In 2019, Peruri expanded into the digital security services business, by providing electronic authentication, electronic identity, electronic signature, electronic stamp, electronic seal, secure QR code, and graph analytic services. In 2021, PERURI was assigned by the government of Indonesia to create an electronic stamp, through Government Regulation Number 86 of 2021, and at the end of 2023 PERURI was assigned an additional task as a Government Technology Agency (GovTech Indonesia) through Presidential Regulation Number 82 of 2023, to integrate government-owned digital services.

== Role ==
Based on Government Regulation Number 6 of 2019, the latest regulation governing PERURI, it is stated that PERURI's business activities include:

1. Printing Rupiah currency, to meet the needs according to Bank Indonesia's request;
2. Create state documents that have security features, in the form of Immigration Documents and Stamp Items, to meet the needs of the competent authorities;
3. Create other documents for the state, which have security features in the form of Excise Stamps and Land Documents;
4. Create other documents for countries that have security features and non-monetary metal printed materials;
5. Printing currency and making documents for other countries that have security features at the request of the country concerned, as long as the printing of Rupiah Currency has been fulfilled;
6. Providing services that have security features related to the aims and objectives and business activities of the company;
7. Fabrication of paper money, security paper and security ink and;
8. Digital security services.

Every product printed or produced by PERURI has special characteristics that prioritize security factors to maintain the authenticity of a document, considering that the document is a very vital state document and the authenticity of PERURI digital service users.
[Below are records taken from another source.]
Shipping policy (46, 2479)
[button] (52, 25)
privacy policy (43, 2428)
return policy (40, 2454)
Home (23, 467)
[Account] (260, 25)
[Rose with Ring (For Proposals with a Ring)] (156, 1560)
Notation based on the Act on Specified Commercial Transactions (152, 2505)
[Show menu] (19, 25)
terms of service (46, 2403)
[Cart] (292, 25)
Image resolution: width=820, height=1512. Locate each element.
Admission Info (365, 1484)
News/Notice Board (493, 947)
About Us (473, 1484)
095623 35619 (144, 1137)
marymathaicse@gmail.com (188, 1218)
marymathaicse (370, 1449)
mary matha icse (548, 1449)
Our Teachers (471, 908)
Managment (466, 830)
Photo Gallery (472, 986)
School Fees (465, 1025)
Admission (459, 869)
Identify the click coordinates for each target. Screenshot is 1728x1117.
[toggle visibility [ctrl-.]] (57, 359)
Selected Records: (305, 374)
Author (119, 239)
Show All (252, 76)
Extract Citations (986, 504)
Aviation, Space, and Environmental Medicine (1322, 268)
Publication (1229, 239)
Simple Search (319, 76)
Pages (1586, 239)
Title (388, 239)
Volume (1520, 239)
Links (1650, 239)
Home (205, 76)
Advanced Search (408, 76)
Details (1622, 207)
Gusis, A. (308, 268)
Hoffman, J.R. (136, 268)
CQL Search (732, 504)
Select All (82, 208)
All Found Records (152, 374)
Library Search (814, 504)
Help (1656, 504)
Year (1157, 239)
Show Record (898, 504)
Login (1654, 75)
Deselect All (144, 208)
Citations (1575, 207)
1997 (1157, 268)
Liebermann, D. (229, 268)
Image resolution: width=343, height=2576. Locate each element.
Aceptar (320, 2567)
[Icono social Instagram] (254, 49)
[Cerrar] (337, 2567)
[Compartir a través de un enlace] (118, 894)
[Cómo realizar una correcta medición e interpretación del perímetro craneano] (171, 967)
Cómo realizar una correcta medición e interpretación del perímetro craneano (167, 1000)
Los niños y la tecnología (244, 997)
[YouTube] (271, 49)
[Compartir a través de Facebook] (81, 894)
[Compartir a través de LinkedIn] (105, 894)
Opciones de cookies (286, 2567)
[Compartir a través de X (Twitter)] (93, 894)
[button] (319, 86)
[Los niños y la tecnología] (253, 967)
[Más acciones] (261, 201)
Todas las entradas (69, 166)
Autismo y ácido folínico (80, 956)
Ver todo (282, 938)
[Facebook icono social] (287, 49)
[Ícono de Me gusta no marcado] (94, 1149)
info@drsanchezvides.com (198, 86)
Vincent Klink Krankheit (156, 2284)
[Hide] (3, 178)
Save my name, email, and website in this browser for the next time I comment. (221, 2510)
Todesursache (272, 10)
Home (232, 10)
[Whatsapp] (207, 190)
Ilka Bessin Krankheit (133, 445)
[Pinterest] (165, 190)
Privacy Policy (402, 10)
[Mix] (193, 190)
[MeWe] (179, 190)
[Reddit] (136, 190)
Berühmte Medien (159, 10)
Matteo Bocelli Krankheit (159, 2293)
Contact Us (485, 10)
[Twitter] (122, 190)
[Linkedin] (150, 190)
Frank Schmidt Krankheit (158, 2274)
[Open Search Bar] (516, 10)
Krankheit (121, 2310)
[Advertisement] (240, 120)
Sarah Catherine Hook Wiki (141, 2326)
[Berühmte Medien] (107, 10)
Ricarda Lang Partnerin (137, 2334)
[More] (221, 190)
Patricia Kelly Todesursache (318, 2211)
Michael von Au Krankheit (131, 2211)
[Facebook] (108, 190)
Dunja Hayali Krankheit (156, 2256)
PERURI has also been trusted to print important documents belonging to other countries, including Malaysia, Sri Lanka, Nepal, the Philippines and Peru.

== Organization ==

The following is the composition of the Peruri Board of Directors as of June 2024:

- Dwina Septiani Wijaya as President Director (2022–2027)
- Gandung Anggoro Murdani as Director of Human Resource, Technology and Information (2020–2025)
- Saiful Bahri as Director of Currency and Security Solution (2022–2027)
- Fajar Rizki as Director of Finance and Risk Management (2023–2028)
- Farah Fitria Rahmayanti as Director of Digital Business (2023–2028)

The following is the composition of the Peruri Board of Supervisors as of June 2024:

- Djanurindro Wibowo as member of the Board of Supervisors
- Djoko Hendratto as member of the Board of Supervisors
- Nanik Murwati as member of the Board of Supervisors

== Offices ==
Peruri has 2 locations, namely:
1. Head Office: Jalan Palatehan Number 4, Melawai, Kebayoran Baru, South Jakarta - Indonesia.
2. Factory: Jalan Tarum Barat, Parung Mulya Village, Ciampel District, Karawang Regency, West Java - Indonesia.